Nimic isn’t one-note, however. It embraces the latent physical humor in its absurd central conceit, as in a scene where the musically untrained mimic’s screechy cello-playing is met with sincerely rapturous applause at a concert. In the vein of Lanthimos’ characters elsewhere, Dillon is largely sedate, but Patakia bubbles with the unpredictability of a comic. Like the film’s title, there’s something wryly off-kilter about her, as if she’s a creature who’s just landed on Earth and is trying their best to remember what their interplanetary travel guide said about “local etiquette.”
Her casting is both a farce and a provocation — it’s Lanthimos wielding absurdity and then subverting it to interrogate his favorite theme again. Nimic uses its eleven-minute runtime to weave modern anxieties about identity theft with the timeless, lurking suspicion that we’re all expendable. The latter point recalls prior works, and in that sense, the short feels like a soupy reduction of the obsessions and idiosyncrasies that have defined Lanthimos’ career so far. It bleakly develops Kinetta and Alps’ driving question, while also uniting The Lobster’s coldly transactional view of relationships with Dogtooth’s view of the family as the most devastating site for dystopia. As it does in The Lobster, The Favourite, and The Killing of a Sacred Deer, an ominous aura shrouds the film, just as Nimic also explores insecurities about personal inadequacy through the shared Lanthimosian motif of life-threatening ultimatums.

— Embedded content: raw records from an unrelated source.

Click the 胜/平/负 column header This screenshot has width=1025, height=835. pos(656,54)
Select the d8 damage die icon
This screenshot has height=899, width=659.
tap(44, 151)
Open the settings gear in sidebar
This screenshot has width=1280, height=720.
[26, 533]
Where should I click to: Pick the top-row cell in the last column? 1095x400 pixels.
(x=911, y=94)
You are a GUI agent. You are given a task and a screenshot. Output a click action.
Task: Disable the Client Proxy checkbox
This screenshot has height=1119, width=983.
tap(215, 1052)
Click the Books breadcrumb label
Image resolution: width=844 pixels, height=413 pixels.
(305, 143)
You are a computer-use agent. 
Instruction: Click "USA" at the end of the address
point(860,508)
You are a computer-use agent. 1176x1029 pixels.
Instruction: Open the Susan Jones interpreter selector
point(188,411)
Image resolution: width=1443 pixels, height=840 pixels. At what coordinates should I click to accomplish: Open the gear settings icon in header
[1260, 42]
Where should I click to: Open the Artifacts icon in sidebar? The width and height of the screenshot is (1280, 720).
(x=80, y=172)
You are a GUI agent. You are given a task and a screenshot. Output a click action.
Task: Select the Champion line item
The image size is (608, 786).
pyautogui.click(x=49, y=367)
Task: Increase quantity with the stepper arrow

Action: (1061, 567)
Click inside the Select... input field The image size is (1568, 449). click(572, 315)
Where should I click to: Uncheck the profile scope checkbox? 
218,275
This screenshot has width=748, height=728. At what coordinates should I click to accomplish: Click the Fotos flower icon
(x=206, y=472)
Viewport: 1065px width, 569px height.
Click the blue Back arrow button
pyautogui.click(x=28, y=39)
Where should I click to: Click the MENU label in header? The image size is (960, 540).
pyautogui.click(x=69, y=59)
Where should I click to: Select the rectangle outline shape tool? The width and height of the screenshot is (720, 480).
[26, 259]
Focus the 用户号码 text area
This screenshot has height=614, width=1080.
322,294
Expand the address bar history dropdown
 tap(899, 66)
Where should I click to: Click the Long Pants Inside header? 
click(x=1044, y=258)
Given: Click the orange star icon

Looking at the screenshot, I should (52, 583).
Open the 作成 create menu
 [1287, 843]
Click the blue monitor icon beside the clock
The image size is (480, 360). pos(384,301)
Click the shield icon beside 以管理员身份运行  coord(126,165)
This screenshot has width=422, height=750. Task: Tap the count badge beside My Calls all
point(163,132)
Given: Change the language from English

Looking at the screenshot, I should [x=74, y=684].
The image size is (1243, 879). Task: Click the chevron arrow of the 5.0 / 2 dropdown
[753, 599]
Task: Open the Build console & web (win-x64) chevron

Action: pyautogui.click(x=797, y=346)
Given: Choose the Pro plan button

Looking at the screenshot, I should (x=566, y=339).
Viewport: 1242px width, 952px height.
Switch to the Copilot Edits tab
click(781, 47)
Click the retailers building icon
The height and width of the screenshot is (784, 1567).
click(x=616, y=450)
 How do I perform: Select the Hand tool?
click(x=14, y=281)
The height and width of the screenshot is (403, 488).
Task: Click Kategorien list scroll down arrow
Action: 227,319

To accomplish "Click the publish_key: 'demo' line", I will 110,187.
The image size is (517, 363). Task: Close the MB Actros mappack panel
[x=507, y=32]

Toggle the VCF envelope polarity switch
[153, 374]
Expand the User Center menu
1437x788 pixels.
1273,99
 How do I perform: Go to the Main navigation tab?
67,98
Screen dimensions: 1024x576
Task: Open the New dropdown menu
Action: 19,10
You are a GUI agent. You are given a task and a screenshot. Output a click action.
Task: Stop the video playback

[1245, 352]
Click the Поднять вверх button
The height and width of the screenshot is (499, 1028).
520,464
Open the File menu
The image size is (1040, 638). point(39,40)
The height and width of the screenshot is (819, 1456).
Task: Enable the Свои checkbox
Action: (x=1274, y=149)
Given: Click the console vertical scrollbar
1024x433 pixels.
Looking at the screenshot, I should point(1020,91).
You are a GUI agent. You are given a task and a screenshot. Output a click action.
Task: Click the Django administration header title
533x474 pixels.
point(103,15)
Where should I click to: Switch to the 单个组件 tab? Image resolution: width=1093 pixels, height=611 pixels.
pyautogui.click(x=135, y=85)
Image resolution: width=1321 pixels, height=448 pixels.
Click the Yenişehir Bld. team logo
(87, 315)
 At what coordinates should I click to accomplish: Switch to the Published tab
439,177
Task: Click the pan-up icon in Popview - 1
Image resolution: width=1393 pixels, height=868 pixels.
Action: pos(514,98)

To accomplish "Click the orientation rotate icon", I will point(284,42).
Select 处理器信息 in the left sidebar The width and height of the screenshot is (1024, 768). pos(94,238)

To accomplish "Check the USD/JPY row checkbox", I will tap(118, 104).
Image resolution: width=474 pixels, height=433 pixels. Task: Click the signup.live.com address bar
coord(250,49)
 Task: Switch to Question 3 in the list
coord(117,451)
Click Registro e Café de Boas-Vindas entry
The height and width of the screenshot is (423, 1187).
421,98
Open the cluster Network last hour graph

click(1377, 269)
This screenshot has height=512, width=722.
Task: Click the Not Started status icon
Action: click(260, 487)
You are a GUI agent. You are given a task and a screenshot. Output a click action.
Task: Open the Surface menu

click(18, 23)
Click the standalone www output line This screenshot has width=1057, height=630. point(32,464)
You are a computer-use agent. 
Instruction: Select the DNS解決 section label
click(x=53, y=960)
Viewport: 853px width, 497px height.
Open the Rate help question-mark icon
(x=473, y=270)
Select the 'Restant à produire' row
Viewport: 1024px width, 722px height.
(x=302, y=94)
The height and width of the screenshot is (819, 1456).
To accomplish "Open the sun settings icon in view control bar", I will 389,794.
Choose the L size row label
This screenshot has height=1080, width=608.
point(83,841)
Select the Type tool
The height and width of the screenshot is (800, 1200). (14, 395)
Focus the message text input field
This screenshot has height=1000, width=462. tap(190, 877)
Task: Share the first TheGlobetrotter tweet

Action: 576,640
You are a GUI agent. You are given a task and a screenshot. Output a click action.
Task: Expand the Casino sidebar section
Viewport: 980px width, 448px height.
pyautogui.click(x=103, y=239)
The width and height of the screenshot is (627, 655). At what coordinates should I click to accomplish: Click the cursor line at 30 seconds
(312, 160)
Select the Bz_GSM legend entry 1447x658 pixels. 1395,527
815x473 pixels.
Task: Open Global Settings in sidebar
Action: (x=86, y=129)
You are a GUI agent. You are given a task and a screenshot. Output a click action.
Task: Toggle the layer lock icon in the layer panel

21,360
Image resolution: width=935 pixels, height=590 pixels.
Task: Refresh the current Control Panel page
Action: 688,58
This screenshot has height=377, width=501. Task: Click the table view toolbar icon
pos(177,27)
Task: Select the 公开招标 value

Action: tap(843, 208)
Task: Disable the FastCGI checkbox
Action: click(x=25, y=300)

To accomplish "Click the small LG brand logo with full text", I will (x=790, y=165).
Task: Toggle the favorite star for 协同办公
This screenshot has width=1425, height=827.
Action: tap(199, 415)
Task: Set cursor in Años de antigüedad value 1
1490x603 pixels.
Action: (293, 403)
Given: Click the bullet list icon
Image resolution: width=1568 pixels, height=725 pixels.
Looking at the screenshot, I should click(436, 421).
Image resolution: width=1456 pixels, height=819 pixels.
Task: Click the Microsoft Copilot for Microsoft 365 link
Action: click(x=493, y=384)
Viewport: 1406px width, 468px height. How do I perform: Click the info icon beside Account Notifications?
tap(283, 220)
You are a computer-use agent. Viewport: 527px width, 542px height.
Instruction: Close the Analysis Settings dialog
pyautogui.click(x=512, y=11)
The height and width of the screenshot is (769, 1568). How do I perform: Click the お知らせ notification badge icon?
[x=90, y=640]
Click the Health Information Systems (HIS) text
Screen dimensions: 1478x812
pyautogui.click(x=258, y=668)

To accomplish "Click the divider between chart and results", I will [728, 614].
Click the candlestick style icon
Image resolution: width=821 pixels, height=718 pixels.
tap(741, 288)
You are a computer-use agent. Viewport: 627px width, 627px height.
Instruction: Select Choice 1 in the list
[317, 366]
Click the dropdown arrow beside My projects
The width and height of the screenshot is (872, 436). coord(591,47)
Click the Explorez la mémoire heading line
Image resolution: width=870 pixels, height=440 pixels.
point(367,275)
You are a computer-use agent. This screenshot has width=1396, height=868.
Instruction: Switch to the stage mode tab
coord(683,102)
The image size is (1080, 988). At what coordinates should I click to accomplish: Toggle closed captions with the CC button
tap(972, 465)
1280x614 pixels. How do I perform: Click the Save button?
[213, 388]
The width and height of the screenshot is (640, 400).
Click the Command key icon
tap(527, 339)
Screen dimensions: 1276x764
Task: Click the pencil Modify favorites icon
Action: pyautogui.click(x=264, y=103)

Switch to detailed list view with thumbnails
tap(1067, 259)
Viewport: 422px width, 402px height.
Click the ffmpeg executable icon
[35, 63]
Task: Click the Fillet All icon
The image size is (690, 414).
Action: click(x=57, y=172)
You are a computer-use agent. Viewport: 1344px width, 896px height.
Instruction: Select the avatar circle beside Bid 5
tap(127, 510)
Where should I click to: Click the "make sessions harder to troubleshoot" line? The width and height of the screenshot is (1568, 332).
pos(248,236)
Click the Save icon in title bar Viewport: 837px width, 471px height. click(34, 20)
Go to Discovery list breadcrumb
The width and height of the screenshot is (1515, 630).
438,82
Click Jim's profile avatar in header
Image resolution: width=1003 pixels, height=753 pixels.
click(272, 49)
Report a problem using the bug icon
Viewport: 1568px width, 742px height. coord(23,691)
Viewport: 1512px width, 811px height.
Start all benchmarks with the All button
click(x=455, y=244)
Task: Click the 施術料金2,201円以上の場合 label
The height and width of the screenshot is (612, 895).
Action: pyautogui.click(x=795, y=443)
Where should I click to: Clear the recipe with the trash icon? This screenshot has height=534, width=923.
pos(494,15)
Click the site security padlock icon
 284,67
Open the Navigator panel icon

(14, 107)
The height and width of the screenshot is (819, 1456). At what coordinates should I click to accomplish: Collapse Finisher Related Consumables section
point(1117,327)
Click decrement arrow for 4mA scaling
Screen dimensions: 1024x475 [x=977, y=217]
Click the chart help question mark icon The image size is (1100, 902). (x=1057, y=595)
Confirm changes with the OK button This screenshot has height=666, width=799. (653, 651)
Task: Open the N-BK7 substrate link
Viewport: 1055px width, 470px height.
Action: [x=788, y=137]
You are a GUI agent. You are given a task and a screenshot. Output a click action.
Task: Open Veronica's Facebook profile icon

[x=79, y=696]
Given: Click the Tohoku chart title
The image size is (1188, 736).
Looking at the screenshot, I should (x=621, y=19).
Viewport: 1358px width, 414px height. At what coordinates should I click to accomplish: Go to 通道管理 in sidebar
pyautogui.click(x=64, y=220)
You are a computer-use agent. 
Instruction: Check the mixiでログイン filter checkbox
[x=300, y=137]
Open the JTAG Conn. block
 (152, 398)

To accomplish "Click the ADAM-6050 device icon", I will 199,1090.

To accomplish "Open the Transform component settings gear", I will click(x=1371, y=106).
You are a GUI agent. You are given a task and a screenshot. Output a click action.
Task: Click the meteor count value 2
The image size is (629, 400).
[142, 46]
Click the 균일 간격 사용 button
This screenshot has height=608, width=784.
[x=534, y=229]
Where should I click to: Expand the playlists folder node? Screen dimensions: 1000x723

Nimic still feels like an artistic evolution for Lanthimos, though, largely because he has continued to loosen the reins on his actors (flexibility first trialed in The Favourite), allowing them greater expressive freedom than was allowed by the restrictive monotone of previous films. In eliminating some of the dissonances between real-world human behavior and that of his movies, Lanthimos opens up a new facet in his work, which he uses here to suffuse the film with a more immediate sense of horror. While we can bet that future movies will continue his mind-bending journey of grappling with identity, the increased flexibility and daring on display in Nimic indicates an excitingly unpredictable future ahead for its director.